In order to be able to measure and attribute impact, but also to understand what has created impact and identify lessons, the study employs a theory based evaluation approach. The theory of change lays out the anticipated chain of inputs, outputs, outcomes and impacts, and the causal linkages between them. A Randomized Control Trial (RCT) is found feasible primarily due to the willingness of the implementing partner to rollout their programme following a randomization strategy identified by the evaluation team. A cluster-RCT approach is proposed with the attribution of impacts of the BCI intervention package analysed by comparison of pre- and post-situation of intervention farmers and pre and post comparisons between intervention and non-intervention groups. The level of BCI project exposure to the farmers will also be assessed so that the analysis takes account of variations in implementation. Matched pair randomisation is used based on statistical data (village /cluster wise) from various existing sources.
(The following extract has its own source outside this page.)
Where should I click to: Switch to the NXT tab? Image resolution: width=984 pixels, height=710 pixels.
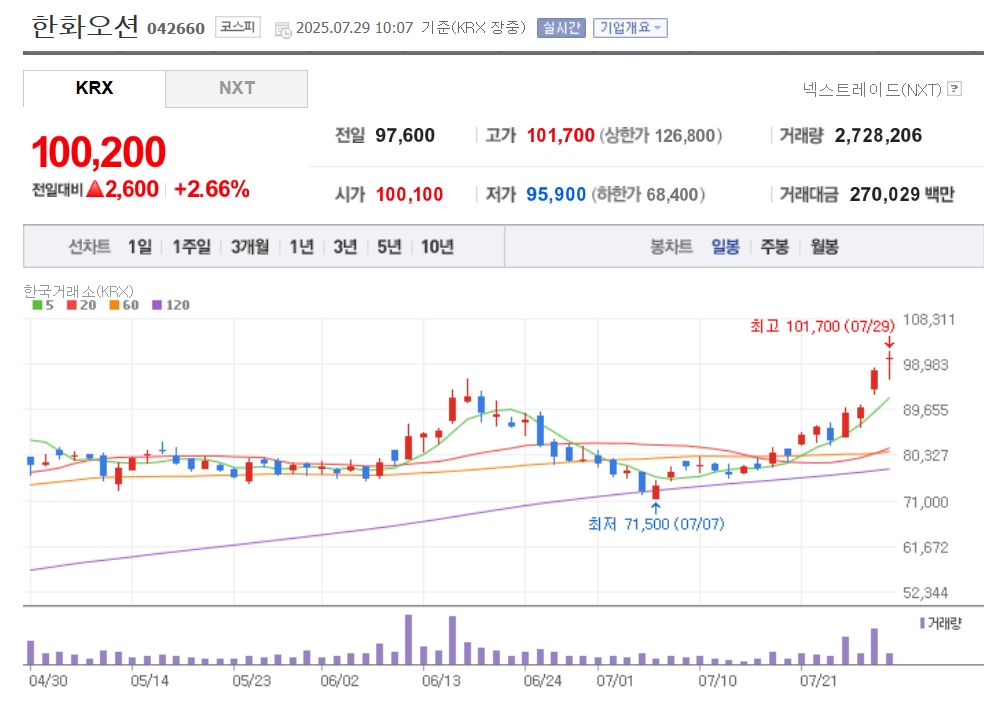tap(237, 89)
Observational approaches were employed following the lines of comparison of the experimental design to further interrogate and gather evidence on the theory of change (and alternative theories of change)– to assess what change has happened and why, through participatory field research techniques including household survey, focus group discussions, household panel and key informant interviews.
External Link(s)
Registration Citation
Citation
Kumar, Ravinder. 2018. "EVALUATION OF THE EARLY IMPACTS OF THE BETTER COTTON INITIATIVE ON SMALLHOLDER COTTON PRODUCERS ." AEA RCT Registry. March 23. https://doi.org/10.1257/rct.986-2.0.
Former Citation
Kumar, Ravinder. 2018. "EVALUATION OF THE EARLY IMPACTS OF THE BETTER COTTON INITIATIVE ON SMALLHOLDER COTTON PRODUCERS ." AEA RCT Registry. March 23. http://www.socialscienceregistry.org/trials/986/history/27117.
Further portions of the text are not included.